EasyACIM: An End-to-End Automated Analog CIM with Synthesizable Architecture and Agile Design Space Exploration
Haoyi Zhang, Jiahao Song, Xiaohan Gao, Xiyuan Tang, Yibo Lin, Runsheng, Wang, Ru Huang

TL;DR
EasyACIM introduces an automated, end-to-end design framework for Analog Computing-in-Memory architectures, enabling rapid, scalable, and customizable AI edge computing solutions with competitive performance.
Contribution
It presents a synthesizable architecture and a genetic algorithm-based design space explorer for fully automated ACIM layout generation and optimization.
Findings
Automated ACIM layout generation with customizable specifications.
High-quality ACIM solutions with wide design space.

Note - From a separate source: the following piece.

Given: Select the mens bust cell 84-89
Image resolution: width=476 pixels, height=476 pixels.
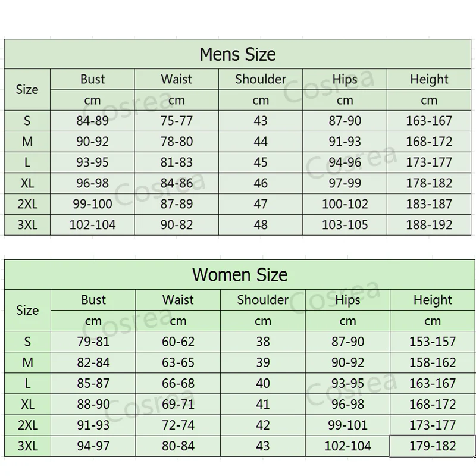Looking at the screenshot, I should tap(92, 121).
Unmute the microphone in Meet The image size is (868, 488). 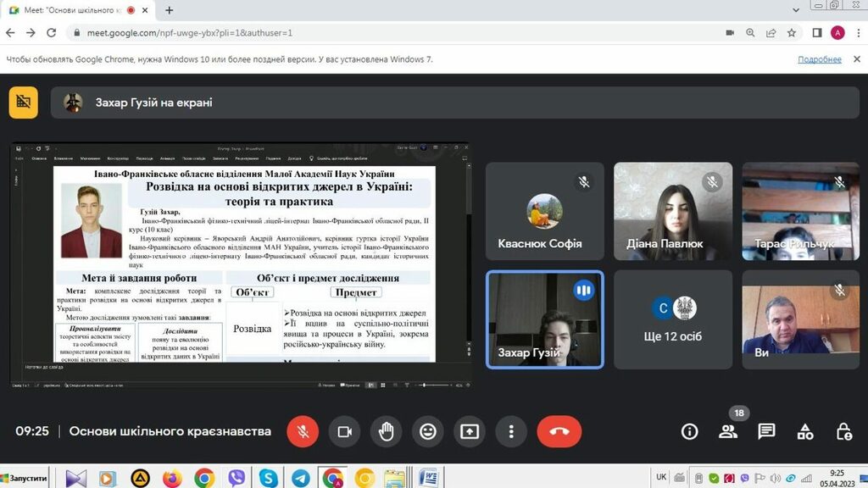pyautogui.click(x=303, y=431)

Competitive performance compared to state-of-the-art ACIMs.
Abstract
Analog Computing-in-Memory (ACIM) is an emerging architecture to perform efficient AI edge computing. However, current ACIM designs usually have unscalable topology and still heavily rely on manual efforts. These drawbacks limit the ACIM application scenarios and lead to an undesired time-to-market. This work proposes an end-to-end automated ACIM based on a synthesizable architecture (EasyACIM). With a given array size and customized cell library, EasyACIM can generate layouts for ACIMs with various design specifications end-to-end automatically. Leveraging the multi-objective genetic algorithm (MOGA)-based design space explorer, EasyACIM can obtain high-quality ACIM solutions based on the proposed synthesizable architecture, targeting versatile application scenarios. The ACIM solutions given by EasyACIM have a wide design space and competitive performance compared to the…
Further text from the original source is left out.